This week, the annual Pulitzer Prizes were announced.
And while critics like President Trump may call it a celebration of the “failing” media, the announcement really was what it’s always been: a recognition of remarkable journalism.
This year marks the 100th year since Joseph Pulitzer, famous owner of the New York World and St. Louis Post Dispatch at the turn of the 19th Century, placed the idea into his will.
There were two categories he wanted to honor: journalism and letters and drama, said Kelly McBride, of the Poynter Institute for Media Studies. And as of today, the prize is restricted to work that was published in a US newspaper, magazine or "a news site that publishes regularly."
That means no TV or radio, and no news organizations from outside the US, like the Guardian of London are eligible for recognition, she said.
Joseph Pulitzer couldn’t have imagined today’s media, which offers journalism in formats from broadcast TV and radio to Snapchat and Yahoo News. But McBride said he did leave instructions that allow the Board of Trustees to change the rules to accommodate changes in media and culture.
“For instance, in the 1940s, music was added as a category on the arts side,” she said.
The categories on the journalism side have changed over time, but it’s been only recently that more radical changes came as the board added non-newspapers. McBride said magazines were only added in 2015, just six years after the board added online-only publications, such as ProPublica – which already has won four Pulitzers.
The 2017 winners, McBride said, include the “traditionally good” organizations. The New York Times, the Wall Street Journal and the Washington Post won a combined seven of the 14 journalism Pulitzers this year.

-------

**PROBLEMS TO SOLVE:**
**1.** Revise the passage on the Pulitzer Prizes, starting with "This week, the" and going on through "into his will.", replacing "celebration" with "tribute".
**2.** Answer these questions from the passage on the Pulitzer Prizes:
(a) What two categories did Joseph Pulitzer want to honor?
(b) In what year were magazines added?
(c) How many of the 14 journalism Pulitzers did the New York Times, the Wall Street Journal and the Washington Post win combined this year?

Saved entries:
-------

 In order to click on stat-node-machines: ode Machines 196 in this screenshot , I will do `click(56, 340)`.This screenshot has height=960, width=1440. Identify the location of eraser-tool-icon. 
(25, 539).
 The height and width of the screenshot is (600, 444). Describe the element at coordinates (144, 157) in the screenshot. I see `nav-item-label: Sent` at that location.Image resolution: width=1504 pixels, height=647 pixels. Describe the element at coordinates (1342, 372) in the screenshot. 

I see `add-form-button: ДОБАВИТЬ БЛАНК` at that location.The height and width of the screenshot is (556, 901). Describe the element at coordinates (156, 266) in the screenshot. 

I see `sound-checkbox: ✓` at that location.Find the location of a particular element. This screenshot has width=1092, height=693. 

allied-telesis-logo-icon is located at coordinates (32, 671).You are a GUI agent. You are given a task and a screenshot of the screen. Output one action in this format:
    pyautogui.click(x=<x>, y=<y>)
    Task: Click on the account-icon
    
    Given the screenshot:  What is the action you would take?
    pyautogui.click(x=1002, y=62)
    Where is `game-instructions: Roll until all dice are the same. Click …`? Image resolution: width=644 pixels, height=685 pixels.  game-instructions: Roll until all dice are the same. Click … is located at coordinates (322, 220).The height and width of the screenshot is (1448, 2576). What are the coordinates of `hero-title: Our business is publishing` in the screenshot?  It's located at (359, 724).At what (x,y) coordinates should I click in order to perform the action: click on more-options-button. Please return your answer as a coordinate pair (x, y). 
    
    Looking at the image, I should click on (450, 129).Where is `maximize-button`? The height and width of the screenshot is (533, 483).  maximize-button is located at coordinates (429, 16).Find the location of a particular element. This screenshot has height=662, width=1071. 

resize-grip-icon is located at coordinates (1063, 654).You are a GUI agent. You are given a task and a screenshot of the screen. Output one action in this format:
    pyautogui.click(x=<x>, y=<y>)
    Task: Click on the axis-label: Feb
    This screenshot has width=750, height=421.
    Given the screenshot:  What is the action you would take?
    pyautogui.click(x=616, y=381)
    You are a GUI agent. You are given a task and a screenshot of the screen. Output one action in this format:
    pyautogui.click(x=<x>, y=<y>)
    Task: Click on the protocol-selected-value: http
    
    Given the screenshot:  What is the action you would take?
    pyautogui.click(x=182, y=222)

-------

**YOUR RESPONSES:**
**1.**
This week, the annual Pulitzer Prizes were announced.
And while critics like President Trump may call it a tribute of the “failing” media, the announcement really was what it’s always been: a recognition of remarkable journalism.
This year marks the 100th year since Joseph Pulitzer, famous owner of the New York World and St. Louis Post Dispatch at the turn of the 19th Century, placed the idea into his will.

**2.**
(a) Journalism, and letters and drama.
(b) 2015.
(c) Seven.